Le solde après aides s'étale : sur le cas type à Nuars, le reste à charge d'un ménage très modeste ressort à 6 000 € après aide ANAH et prise en charge de l'accompagnement. Étalé sur quinze ans en éco-prêt à taux zéro, cela représente de l'ordre de 35 € par mois, à comparer aux 1 550 € d'économie annuelle attendue sur la facture d'énergie.
Trois pièces décident du versement à Nuars : le devis portant R ≥ 3 m².K/W en sous-face sur local non chauffé, l'attestation RGE de un isolateur intervenant en sous-sol et le contrôle de continuité en périphérie. Leur absence ne fait pas perdre le droit à l'aide — jusqu'à 32 000 € — mais elle en gèle le paiement.

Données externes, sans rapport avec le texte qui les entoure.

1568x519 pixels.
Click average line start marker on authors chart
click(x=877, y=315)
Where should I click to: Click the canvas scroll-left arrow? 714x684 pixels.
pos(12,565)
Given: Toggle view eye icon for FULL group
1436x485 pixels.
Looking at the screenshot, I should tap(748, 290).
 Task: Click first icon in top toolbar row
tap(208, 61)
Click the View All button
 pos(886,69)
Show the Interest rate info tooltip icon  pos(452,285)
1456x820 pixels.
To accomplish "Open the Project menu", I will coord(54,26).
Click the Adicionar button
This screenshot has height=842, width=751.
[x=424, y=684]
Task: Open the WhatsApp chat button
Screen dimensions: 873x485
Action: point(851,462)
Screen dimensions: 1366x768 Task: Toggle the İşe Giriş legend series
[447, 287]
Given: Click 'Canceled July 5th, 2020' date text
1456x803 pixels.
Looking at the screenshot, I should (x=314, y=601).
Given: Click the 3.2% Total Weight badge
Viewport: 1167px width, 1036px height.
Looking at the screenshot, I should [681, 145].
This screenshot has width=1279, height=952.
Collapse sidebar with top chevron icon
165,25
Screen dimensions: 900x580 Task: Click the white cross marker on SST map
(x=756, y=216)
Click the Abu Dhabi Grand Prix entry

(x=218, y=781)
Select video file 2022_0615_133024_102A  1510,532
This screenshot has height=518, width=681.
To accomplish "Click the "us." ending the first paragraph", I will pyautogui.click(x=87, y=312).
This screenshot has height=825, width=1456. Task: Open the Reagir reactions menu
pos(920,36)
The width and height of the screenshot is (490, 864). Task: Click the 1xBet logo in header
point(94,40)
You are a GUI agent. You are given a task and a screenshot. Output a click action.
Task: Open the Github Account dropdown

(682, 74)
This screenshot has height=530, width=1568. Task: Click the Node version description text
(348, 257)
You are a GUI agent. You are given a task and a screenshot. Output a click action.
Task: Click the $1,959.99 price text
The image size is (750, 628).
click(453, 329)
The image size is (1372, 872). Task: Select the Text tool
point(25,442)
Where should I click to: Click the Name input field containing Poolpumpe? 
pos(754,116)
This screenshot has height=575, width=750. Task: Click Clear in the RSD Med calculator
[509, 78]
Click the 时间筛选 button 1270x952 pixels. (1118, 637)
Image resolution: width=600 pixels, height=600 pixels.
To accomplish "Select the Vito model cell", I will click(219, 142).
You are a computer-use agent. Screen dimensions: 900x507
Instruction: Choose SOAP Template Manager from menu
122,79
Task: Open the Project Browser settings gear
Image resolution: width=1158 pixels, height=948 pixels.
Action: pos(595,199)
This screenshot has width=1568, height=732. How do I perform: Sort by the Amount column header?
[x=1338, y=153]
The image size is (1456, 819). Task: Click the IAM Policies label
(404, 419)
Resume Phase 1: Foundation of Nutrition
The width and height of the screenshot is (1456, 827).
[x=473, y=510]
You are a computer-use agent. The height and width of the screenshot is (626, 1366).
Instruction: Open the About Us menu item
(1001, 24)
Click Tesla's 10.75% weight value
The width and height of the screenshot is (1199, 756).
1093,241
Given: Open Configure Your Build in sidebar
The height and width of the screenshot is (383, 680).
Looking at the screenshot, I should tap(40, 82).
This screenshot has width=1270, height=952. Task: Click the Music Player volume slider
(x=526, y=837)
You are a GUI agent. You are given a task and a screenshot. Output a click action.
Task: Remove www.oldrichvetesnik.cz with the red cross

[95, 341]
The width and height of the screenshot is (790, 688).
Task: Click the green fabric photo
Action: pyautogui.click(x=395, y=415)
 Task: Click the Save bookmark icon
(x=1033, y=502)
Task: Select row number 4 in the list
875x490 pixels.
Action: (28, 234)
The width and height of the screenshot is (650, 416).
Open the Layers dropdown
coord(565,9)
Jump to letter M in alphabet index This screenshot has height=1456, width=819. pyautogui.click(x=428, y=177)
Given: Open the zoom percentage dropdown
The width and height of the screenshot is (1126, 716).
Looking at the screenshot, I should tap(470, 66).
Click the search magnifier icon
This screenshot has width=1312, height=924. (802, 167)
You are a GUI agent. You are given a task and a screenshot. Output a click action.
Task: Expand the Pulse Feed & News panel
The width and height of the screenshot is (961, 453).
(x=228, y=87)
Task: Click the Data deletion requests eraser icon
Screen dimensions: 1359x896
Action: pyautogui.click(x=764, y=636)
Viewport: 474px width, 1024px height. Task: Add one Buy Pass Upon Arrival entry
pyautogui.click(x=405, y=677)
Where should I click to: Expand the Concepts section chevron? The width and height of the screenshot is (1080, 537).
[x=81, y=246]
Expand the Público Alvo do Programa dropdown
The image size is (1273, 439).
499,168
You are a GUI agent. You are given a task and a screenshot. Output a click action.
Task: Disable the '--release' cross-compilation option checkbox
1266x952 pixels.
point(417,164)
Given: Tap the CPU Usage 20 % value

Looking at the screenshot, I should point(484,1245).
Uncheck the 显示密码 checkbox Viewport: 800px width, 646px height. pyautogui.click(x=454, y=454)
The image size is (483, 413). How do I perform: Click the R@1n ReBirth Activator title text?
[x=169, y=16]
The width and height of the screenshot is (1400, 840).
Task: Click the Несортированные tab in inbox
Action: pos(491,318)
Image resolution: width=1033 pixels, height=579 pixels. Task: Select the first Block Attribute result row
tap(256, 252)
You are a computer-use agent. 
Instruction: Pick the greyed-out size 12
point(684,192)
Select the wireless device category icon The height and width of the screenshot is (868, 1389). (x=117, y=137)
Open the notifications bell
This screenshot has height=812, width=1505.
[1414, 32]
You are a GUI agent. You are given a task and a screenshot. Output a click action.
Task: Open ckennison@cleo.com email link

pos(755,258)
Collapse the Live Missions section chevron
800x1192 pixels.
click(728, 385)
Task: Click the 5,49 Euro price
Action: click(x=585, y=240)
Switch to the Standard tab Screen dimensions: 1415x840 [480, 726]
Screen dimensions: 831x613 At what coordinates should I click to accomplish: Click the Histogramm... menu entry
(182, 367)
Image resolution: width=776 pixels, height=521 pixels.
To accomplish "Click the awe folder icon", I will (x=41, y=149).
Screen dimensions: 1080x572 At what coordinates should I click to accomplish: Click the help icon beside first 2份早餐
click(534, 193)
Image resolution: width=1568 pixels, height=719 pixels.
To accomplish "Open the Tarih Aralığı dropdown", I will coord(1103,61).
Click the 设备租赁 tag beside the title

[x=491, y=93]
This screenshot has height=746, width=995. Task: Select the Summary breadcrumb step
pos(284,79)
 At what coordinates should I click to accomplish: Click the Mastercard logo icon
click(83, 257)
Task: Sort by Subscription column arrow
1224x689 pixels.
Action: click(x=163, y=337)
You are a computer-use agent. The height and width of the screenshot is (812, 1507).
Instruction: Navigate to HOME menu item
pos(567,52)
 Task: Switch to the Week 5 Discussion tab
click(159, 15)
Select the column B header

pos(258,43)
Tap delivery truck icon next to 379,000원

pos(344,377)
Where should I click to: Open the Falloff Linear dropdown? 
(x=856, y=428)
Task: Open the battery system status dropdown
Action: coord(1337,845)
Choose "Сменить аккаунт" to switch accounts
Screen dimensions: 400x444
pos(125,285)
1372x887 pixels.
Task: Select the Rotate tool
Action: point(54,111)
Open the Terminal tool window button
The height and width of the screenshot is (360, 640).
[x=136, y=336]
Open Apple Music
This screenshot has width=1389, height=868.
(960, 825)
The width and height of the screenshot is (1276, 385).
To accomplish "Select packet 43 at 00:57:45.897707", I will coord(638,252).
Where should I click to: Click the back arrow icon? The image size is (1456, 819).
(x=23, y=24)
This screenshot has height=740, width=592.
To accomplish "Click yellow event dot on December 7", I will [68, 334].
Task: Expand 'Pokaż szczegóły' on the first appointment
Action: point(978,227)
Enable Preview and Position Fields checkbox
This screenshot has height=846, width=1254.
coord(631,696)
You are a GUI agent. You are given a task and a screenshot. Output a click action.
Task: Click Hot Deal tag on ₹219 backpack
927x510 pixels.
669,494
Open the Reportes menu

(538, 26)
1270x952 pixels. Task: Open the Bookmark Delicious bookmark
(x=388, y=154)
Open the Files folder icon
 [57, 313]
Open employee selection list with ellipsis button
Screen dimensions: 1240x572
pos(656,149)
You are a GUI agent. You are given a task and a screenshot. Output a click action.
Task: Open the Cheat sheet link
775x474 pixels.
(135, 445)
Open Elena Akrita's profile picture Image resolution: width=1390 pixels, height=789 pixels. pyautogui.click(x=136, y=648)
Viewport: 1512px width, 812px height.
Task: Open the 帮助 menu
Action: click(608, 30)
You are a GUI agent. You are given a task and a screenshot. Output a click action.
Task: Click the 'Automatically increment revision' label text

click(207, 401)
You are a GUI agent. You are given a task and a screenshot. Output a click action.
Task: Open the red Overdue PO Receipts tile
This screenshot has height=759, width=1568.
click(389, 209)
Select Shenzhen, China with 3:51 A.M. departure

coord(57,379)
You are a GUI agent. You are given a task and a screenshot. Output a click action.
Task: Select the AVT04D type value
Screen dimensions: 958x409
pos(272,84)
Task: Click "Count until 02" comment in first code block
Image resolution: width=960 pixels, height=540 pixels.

Le climat entre dans le calcul réglementaire : la zone H1c applicable à Nuars correspond à une base de 250 kWh/m²/an. Plus cette base est élevée, plus l'isolation du plancher bas rentabilise vite son surcoût, à performance identique.
La densité de diagnostics renseigne sur la maturité du marché : 20 DPE publiés par l'ADEME à Nuars, soit 247 pour 1 000 résidences principales. Un tel volume conditionne les délais de un isolateur intervenant en sous-sol, dont l'intervention sur l'isolation du plancher bas dure deux à quatre jours.
Côté performance, l'isolation du plancher bas pèse pour 7 à 12 % de la consommation totale. Sur la base conventionnelle appliquée à Nuars en zone H1c, cela représente entre 1 833 et 3 142 kWh évités par an, soit 197 € à 337 € de facture en moins au tarif de référence 2026.
Solde du dossier à Nuars : la pièce déterminante est le contrôle de continuité en périphérie. Sans elle, aucun versement, alors même que l'aide en jeu atteint 32 000 € au taux le plus favorable sur une assiette de 40 000 € HT.
Le choix du scénario change l'assiette : à Nuars, elle passe de 30 000 € HT à deux classes à 40 000 € HT dès trois classes. Avec le plancher bas chiffré autour de 2 650 €, l'arbitrage consiste à vérifier si le poste complémentaire nécessaire pour franchir la troisième classe coûte moins que le supplément d'aide qu'il déclenche.
Le critère à écrire noir sur blanc dans le devis pour l'isolation du plancher bas à Nuars est R ≥ 3 m².K/W en sous-face sur local non chauffé. Sans cette mention, ni l'aide ni le certificat d'économies d'énergie ne sont sécurisés, et le contrôle sur site peut conduire à un refus de versement du solde.